Eight Amazing Engineering Stories: Using the Elements to Create Extraordinary Technologies (with Patrick Ryan & Nick Ziech) (2012) ISBN Paperbound 978-0-9839661-3-5 eBook 978-0-9839661-4-2
- A companion volume to the fourth series of EngineerGuy videos, Eight Amazing Engineering Stories reveals the stories behind how engineers use specific elements to create the material world around us. In eight chapters, the EngineerGuy team exposes the magnificence of the innovation and engineering of digital camera imagers, tiny accelerometers, atomic clocks, enriched uranium, batteries, microwave ovens, lasers, and anodized metals. In addition, short primers cover the scientific principles underlying the engineering, including waves, nuclear structure, and electronic transitions. "In Depth" sections cover entropy, semiconductors, and the mathematics of capacitors.
How Engineers Create the World: The Public Radio Commentaries of Bill Hammack (2011) ISBN Paperbound 978-0-9839661-0-4 ebook 978-0-9839661-1-1
- In over 200 delightful short essays Bill captures the creativity and impact of engineers. He talks of their spectacular achievements - jets, satellites, skyscrapers, and fiber optics—but draws his deepest insights from the everyday, the quotidian. He finds beauty, elegance and meaning in Ferris wheels, Tupperware, Slinkys, mood rings, waterless urinals and Velcro. Delivered originally on public radio between 1999 and 2005, each essay is a small slice of the world created by engineers. The essays also illuminate and inform about the important topics of our day by showing how intertwined engineering and technology are with terrorism, security, intellectual property and our cultural legacy.

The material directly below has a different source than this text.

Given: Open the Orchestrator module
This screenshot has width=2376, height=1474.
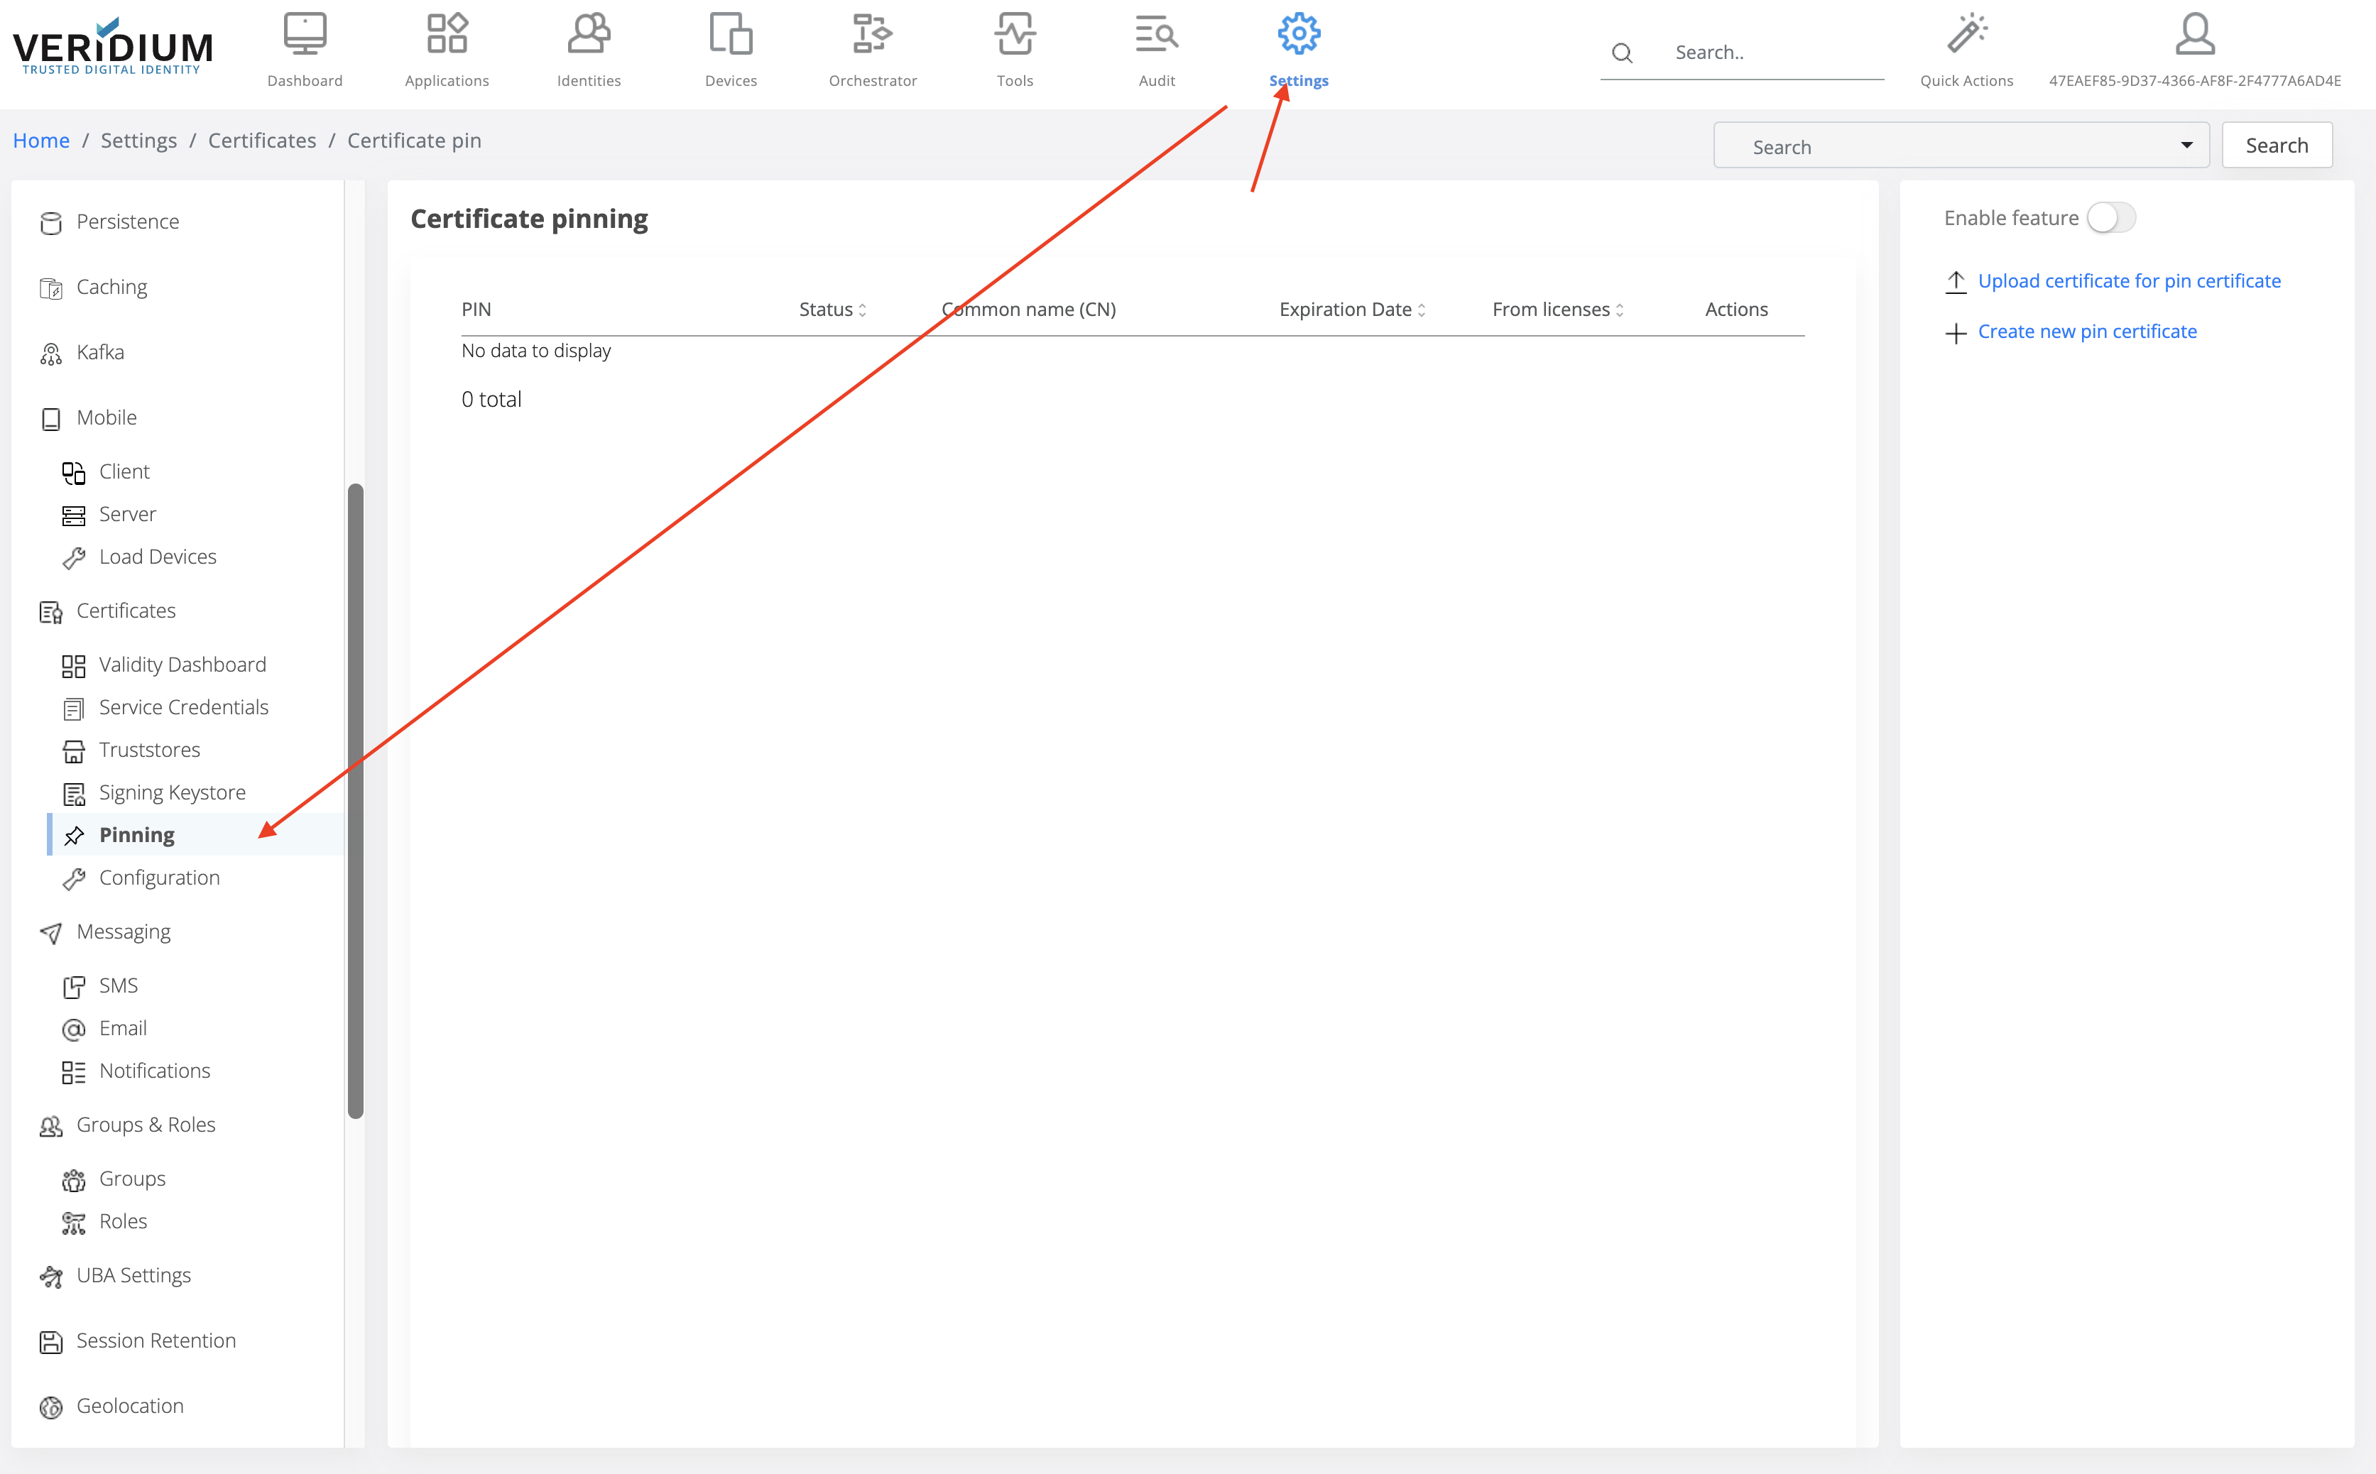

Why Engineers Should Grow a Long Tail: A Primer on Using New Media to Inform the Public and to Create the Next Generation of Innovative Engineers (2010) ISBN Paperbound 978-0-615-39555-5 ebook 978-0-9839661-2-8
- Often the details of new media get lost in an alphabet soup that usually begins with an "i" - the iPod, the iPad, the iTouch. Yet the essence of new media is not in these devices, but in their use. This short primer shows engineers how to think about new media by focusing on the deeper issues of communicating in this new user- generated era. Readers will grasp the mindset of new media; an under- standing that will long outlast the latest social networking tools. It will empower practicing engineers to develop new, powerful ways to help the public understand what engineers do and why engineering is important; but perhaps most importantly this primer gives engineers the foundation for reaching the next generation of innovative engineers.